Skip the pictures and copy all the data that follows exactly.

> Extracted information
•••

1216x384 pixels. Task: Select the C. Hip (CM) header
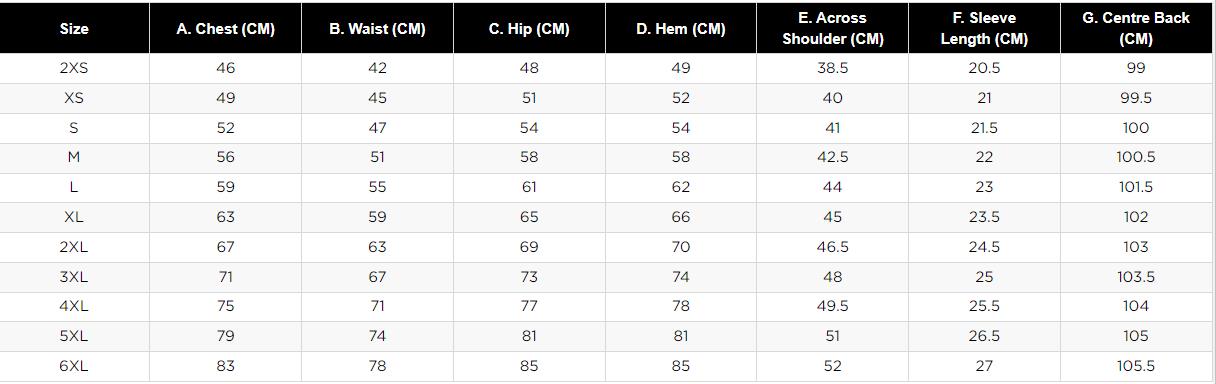(x=529, y=29)
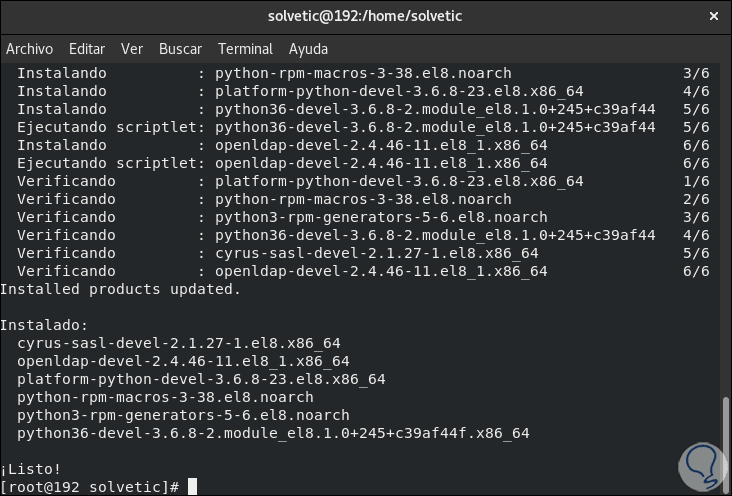Click python3-rpm-generators in the installed list

[x=183, y=415]
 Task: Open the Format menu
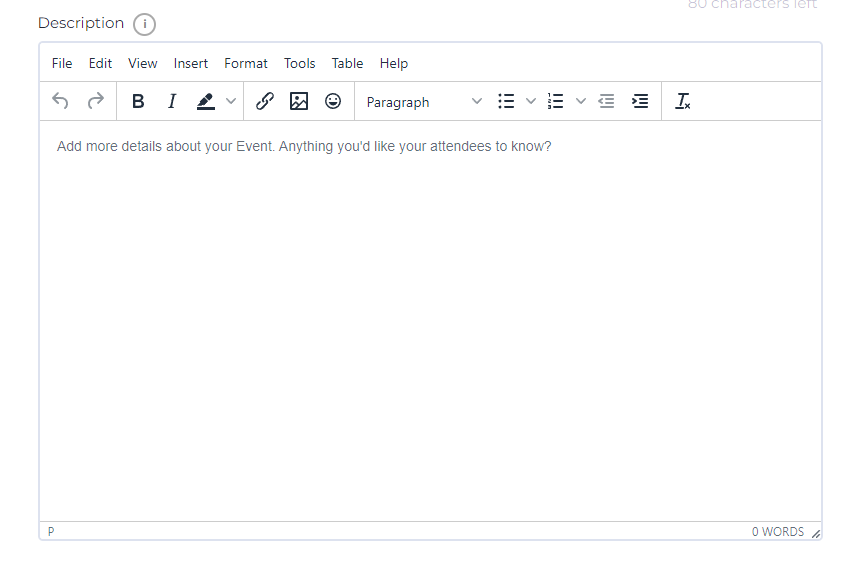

•••

> Result of this exercise
1216x384 pixels. Task: Select the C. Hip (CM) header
(x=529, y=29)
Click python3-rpm-generators in the installed list

[x=183, y=415]
 Task: Open the Format menu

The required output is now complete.